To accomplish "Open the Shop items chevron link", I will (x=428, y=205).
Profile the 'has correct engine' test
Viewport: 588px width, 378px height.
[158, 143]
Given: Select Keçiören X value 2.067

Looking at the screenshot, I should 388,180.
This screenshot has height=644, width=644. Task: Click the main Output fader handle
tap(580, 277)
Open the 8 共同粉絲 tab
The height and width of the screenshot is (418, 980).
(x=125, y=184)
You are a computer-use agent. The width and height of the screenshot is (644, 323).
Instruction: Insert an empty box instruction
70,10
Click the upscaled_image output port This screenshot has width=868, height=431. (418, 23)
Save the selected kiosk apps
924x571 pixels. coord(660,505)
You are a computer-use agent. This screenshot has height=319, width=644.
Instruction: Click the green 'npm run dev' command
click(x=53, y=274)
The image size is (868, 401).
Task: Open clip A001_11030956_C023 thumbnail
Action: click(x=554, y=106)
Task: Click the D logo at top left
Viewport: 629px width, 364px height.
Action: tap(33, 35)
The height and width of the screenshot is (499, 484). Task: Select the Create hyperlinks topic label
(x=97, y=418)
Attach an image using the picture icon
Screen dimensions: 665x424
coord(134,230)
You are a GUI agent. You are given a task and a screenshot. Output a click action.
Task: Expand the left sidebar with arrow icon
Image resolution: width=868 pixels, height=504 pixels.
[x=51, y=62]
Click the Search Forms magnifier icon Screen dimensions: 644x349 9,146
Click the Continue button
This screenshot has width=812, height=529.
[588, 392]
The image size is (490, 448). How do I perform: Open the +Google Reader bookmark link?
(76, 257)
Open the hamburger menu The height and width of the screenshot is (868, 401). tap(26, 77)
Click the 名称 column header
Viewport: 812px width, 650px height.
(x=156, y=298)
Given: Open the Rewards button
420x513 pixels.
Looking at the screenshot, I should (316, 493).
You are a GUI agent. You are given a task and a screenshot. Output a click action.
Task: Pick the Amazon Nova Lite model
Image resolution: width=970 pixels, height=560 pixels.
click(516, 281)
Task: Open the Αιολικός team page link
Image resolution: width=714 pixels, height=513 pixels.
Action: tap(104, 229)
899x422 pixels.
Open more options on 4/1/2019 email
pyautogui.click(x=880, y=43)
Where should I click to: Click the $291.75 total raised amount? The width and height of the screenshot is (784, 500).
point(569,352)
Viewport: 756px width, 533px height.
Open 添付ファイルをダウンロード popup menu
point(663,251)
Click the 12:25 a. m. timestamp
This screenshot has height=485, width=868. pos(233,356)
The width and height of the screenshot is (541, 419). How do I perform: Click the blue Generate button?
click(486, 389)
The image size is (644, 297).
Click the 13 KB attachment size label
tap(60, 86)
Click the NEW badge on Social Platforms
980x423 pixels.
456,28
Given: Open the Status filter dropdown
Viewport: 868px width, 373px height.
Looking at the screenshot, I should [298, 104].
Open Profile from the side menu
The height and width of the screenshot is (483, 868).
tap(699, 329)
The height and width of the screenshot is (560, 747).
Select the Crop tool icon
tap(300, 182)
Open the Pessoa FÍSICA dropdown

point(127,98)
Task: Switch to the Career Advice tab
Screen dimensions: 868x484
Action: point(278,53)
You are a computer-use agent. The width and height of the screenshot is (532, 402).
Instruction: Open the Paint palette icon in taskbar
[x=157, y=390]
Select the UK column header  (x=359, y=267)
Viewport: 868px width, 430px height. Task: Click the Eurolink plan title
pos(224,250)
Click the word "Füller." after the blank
————
--- What you are asked to do ---
Which of the lines above mention the word "Profile"? Pull those lines out.

--- Answer space ---
Profile the 'has correct engine' test
Open Profile from the side menu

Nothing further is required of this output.